Tendance n° 3 : L'urgence d'une formation opérationnelle pour tous
Le Shadow AI apparaît également comme la conséquence d’un “besoin criant de formation”, comme le décrit Caroline Buscal. En effet, bien que l’IA touche désormais tous les niveaux de responsabilité, les plans de formation sont encore majoritairement réservés aux seuls comités de direction ou managers.
Pour que cette montée en compétences permette réellement de limiter les risques liés au "Shadow AI", elle doit avant tout tendre vers l’opérationnel, c'est-à-dire être axée sur la pratique plutôt que sur de grandes déclarations théoriques. En la matière, la démonstration s’impose comme la méthode la plus efficace ; par exemple, faire manipuler l'outil aux équipes pour leur prouver concrètement ce qu'il se passe lorsqu'elles copient-collent la documentation d'un client dans une intelligence artificielle publique comme ChatGPT.
Tendance n° 4 : Le défi environnemental et la sobriété numérique
Au-delà de l’encadrement des pratiques et de la formation, l’IA est également pointée du doigt pour son impact écologique. En effet, cette technologie est particulièrement gourmande, aussi bien en eau qu’en énergie. Or, encore trop souvent, l’IA est utilisée au quotidien pour des tâches particulièrement simples.
Pour allier IA et sobriété numérique, Caroline Buscal et Philippe Nieuwbourg recommandent avant tout d’accompagner les utilisateurs et de les former pour concevoir des requêtes (prompts) permettant d'obtenir des réponses précises sans générer des itérations inutiles et énergivores avec la machine. Le déploiement d'IA et de modèles de langage (LLM) internalisés propres aux organisations est également une piste pour mieux maîtriser cette empreinte carbone.
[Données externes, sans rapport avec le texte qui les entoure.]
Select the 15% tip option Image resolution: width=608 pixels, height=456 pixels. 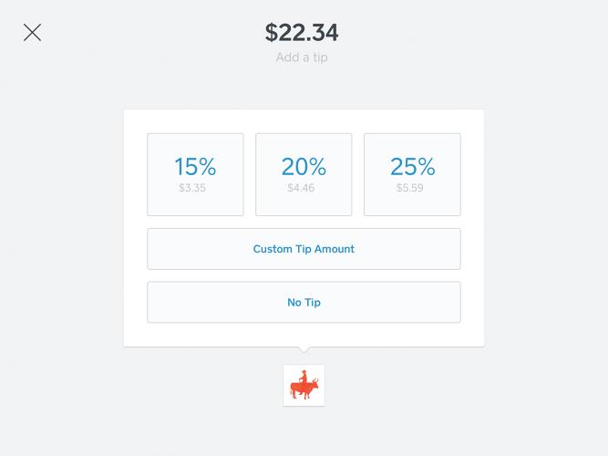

Tendance n° 5 : Vers une IA au service de l’humain
Malgré les risques qu’elle représente encore, l’IA est aussi source de nombreux bénéfices, sous réserve qu’elle fasse l’objet d’une gouvernance dédiée. Elle s’impose de fait comme un outil formidable pour automatiser les tâches chronophages et permettre aux employés de se recentrer sur le cœur de leur métier.
Dans les Ressources Humaines, par exemple, en confiant à un agent conversationnel le traitement des questions basiques (comme le solde de jours de congés), les équipes RH peuvent dégager du temps pour se consacrer à des missions à forte valeur ajoutée, comme la gestion des plans de compétences et l'accompagnement complexe des salariés. De quoi démontrer que la réussite de la transition vers l’IA repose avant tout sur notre capacité à encadrer collectivement ses usages pour la replacer durablement au service de l'humain.